= Beginning of Section =

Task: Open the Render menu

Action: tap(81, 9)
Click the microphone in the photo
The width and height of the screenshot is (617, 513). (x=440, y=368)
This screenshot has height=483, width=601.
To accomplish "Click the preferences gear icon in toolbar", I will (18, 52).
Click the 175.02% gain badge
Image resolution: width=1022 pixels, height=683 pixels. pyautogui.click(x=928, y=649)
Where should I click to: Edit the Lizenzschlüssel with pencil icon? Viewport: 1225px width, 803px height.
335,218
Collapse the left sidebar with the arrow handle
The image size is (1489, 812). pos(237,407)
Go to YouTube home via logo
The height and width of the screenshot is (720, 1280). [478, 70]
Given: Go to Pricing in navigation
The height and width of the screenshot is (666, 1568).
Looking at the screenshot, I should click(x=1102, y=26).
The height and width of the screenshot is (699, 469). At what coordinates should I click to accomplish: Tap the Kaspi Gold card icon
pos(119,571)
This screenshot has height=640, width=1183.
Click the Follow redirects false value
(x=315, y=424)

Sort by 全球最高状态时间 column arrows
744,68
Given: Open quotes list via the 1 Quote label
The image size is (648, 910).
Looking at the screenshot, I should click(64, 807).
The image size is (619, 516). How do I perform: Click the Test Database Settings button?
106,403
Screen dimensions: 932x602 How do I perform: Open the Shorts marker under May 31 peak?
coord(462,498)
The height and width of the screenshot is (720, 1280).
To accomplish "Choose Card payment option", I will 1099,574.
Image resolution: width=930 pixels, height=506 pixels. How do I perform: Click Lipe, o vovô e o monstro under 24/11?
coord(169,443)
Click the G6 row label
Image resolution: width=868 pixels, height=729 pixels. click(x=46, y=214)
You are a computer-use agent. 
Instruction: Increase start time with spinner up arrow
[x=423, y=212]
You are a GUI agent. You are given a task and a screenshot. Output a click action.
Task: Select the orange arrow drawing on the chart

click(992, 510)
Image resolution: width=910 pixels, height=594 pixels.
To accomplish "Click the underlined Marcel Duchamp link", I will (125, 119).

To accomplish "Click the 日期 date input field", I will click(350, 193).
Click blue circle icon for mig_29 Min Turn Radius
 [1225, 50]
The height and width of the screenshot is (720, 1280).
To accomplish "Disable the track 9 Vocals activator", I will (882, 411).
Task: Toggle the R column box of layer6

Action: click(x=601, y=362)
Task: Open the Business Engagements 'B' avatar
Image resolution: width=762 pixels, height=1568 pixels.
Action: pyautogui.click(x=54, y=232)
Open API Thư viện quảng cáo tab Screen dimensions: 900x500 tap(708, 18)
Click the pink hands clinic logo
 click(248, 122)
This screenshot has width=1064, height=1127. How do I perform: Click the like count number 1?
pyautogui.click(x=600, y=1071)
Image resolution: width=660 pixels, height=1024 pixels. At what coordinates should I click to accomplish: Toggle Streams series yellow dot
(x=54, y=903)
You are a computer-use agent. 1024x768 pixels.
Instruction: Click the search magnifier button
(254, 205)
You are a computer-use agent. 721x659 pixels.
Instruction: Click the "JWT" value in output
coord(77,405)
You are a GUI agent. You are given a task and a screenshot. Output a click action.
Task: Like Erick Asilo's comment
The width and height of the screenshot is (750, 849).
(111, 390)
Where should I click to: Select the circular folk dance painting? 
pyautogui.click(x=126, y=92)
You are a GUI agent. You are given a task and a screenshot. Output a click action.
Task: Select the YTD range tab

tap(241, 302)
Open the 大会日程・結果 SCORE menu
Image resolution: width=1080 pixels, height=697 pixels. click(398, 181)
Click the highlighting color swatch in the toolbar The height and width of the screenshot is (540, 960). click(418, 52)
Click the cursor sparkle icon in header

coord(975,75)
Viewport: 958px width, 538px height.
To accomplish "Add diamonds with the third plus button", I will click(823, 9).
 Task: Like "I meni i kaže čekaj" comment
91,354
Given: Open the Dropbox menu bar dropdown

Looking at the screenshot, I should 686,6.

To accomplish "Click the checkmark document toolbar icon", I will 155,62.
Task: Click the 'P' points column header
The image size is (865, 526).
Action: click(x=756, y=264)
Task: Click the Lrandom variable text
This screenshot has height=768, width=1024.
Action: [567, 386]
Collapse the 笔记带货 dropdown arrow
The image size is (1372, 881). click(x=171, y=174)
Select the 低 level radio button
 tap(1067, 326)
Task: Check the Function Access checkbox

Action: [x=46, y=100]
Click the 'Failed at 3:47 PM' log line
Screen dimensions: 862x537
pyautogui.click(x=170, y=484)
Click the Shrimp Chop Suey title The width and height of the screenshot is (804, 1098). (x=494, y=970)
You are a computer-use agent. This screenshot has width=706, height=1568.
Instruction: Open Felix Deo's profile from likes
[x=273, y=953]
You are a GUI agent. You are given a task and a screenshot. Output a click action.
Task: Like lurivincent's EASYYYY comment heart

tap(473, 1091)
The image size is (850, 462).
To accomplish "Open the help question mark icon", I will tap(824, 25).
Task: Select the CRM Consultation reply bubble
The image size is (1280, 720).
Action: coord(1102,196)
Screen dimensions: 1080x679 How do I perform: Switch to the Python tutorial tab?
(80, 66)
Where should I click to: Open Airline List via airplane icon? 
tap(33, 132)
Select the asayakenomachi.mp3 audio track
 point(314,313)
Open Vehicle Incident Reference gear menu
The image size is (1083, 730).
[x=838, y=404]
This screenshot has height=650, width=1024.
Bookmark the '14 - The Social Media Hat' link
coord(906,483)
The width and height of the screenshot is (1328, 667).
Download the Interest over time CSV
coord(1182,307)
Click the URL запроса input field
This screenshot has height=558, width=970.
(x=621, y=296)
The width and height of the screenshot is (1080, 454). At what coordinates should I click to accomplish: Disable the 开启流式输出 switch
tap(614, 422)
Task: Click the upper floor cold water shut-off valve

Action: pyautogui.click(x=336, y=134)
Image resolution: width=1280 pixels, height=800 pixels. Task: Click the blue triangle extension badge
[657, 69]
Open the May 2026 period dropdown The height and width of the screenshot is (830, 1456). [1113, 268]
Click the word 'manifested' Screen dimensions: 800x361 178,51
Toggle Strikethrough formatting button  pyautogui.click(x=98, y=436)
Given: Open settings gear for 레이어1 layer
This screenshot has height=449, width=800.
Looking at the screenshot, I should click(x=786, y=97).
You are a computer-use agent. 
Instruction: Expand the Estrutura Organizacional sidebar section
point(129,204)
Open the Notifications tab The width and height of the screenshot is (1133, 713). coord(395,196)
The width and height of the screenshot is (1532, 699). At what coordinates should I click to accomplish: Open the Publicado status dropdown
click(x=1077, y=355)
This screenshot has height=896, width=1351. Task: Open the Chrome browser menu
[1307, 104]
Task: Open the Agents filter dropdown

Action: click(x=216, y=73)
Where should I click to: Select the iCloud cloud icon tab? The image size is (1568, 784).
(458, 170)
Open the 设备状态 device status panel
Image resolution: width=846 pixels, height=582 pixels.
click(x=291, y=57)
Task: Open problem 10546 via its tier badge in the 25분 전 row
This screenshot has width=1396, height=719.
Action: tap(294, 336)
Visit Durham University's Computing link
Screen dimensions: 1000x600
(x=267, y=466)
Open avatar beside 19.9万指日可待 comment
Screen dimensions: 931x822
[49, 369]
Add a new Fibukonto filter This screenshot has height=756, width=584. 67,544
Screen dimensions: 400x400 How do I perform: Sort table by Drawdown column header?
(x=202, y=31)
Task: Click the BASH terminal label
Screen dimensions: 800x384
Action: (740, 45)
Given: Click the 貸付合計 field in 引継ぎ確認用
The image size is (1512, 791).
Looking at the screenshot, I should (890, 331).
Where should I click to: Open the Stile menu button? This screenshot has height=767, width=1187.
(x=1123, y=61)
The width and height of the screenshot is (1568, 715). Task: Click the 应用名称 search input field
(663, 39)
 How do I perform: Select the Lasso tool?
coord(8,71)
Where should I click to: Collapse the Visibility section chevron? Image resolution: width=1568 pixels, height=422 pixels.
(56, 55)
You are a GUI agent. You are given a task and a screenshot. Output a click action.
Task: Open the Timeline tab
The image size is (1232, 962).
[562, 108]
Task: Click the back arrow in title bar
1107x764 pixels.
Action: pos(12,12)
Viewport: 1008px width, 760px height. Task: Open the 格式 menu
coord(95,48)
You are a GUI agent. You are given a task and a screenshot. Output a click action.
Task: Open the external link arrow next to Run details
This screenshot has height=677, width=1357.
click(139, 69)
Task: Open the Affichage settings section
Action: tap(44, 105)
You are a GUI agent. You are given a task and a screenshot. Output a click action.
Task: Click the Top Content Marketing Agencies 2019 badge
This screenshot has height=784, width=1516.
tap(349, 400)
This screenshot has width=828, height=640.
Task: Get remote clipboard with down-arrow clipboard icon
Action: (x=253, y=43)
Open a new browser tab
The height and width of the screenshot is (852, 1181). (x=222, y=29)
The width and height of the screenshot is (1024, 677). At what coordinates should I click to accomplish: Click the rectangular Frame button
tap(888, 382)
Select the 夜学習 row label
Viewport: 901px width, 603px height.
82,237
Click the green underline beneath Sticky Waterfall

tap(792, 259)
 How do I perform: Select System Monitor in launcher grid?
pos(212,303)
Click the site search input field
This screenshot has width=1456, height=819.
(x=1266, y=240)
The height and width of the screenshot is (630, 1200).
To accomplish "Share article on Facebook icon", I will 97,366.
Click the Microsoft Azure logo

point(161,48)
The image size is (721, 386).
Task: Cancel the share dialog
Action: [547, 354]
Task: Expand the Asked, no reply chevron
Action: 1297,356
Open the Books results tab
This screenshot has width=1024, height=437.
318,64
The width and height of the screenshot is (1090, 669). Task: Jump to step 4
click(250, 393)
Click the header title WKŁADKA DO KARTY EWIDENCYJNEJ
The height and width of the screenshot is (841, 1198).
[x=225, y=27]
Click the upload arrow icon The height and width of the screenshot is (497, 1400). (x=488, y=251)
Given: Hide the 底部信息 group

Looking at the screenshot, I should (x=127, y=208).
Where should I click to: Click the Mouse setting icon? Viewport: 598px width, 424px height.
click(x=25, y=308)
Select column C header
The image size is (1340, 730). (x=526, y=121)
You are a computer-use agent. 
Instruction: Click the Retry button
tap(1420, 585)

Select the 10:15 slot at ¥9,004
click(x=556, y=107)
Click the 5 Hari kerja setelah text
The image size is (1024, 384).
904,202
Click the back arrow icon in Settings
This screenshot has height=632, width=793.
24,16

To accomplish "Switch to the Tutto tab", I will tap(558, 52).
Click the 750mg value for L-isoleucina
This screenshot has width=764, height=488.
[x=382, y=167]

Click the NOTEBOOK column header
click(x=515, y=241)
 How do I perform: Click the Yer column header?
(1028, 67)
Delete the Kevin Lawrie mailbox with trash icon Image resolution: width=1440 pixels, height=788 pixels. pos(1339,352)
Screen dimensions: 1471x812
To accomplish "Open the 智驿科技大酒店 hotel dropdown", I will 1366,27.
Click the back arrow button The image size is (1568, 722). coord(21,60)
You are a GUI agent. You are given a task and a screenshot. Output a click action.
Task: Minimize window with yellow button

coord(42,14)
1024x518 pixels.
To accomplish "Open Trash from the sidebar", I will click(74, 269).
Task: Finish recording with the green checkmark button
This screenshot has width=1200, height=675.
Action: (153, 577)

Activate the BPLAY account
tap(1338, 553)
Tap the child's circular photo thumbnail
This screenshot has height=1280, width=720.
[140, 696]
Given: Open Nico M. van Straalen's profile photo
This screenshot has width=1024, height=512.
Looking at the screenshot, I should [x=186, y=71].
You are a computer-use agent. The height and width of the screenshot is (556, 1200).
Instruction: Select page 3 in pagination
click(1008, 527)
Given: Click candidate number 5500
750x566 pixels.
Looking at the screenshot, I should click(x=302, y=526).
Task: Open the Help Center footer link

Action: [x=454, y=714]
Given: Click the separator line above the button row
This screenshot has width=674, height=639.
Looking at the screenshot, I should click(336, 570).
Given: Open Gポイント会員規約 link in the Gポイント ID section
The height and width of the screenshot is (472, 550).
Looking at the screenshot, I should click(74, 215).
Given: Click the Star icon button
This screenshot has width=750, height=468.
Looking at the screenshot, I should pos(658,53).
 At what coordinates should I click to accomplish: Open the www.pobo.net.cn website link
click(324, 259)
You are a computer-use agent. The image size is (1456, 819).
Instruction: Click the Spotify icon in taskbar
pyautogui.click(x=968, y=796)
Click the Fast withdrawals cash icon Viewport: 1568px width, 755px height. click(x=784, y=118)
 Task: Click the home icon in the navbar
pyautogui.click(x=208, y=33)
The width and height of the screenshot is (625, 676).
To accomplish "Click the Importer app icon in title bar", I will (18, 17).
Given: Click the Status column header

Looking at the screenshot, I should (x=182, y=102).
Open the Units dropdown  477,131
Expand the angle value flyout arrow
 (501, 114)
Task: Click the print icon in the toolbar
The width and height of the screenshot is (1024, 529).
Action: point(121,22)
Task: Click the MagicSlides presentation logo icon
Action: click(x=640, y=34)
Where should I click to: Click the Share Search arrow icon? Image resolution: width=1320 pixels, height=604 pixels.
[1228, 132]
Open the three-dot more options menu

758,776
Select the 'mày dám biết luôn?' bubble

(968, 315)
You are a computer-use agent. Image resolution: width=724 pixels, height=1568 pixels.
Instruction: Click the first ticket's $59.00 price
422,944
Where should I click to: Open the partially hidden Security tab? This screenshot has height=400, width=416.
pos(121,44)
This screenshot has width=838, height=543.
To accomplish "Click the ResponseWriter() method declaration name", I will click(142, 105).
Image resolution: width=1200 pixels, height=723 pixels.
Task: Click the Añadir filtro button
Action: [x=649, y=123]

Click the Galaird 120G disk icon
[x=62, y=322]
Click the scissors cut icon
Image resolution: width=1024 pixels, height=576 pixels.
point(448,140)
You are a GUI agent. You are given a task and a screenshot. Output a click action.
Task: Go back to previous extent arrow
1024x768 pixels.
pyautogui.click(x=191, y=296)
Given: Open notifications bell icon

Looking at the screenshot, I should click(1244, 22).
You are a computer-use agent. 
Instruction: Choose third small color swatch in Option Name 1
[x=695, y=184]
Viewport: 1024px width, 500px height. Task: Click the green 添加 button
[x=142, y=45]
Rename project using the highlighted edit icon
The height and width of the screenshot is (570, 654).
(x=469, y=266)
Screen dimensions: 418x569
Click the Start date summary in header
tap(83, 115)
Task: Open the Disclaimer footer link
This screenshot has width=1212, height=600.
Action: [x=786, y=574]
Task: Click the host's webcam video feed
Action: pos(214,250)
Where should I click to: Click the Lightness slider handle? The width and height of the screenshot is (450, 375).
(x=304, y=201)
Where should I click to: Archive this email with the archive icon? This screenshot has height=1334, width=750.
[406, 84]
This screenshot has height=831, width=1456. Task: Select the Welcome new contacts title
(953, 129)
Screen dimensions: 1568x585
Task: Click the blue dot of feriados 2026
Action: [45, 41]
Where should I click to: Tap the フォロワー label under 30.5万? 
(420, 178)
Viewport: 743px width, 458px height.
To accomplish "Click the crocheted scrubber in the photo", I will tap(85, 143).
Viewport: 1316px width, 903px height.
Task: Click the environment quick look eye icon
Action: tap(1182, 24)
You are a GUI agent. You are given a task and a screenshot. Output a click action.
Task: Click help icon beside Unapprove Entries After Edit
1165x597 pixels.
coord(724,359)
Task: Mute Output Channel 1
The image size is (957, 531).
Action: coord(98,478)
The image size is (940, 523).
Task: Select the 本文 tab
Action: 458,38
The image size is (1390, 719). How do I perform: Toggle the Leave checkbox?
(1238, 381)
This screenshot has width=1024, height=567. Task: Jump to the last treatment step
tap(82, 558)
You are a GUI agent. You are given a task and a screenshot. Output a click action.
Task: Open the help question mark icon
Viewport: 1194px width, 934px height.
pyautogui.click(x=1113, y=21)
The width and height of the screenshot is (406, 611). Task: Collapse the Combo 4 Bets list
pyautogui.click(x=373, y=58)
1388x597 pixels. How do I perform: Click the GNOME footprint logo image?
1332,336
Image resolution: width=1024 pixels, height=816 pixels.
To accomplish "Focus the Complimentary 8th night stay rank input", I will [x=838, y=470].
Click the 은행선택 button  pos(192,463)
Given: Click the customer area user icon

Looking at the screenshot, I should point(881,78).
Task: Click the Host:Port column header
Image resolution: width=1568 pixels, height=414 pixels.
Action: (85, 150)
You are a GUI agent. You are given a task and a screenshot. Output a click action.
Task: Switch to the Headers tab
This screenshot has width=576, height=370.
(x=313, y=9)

= End of Section =

*Task directions*:
Using the records above, copy all lines that include the word "avatar".

*Response box*:
Task: Open the Business Engagements 'B' avatar
Open avatar beside 19.9万指日可待 comment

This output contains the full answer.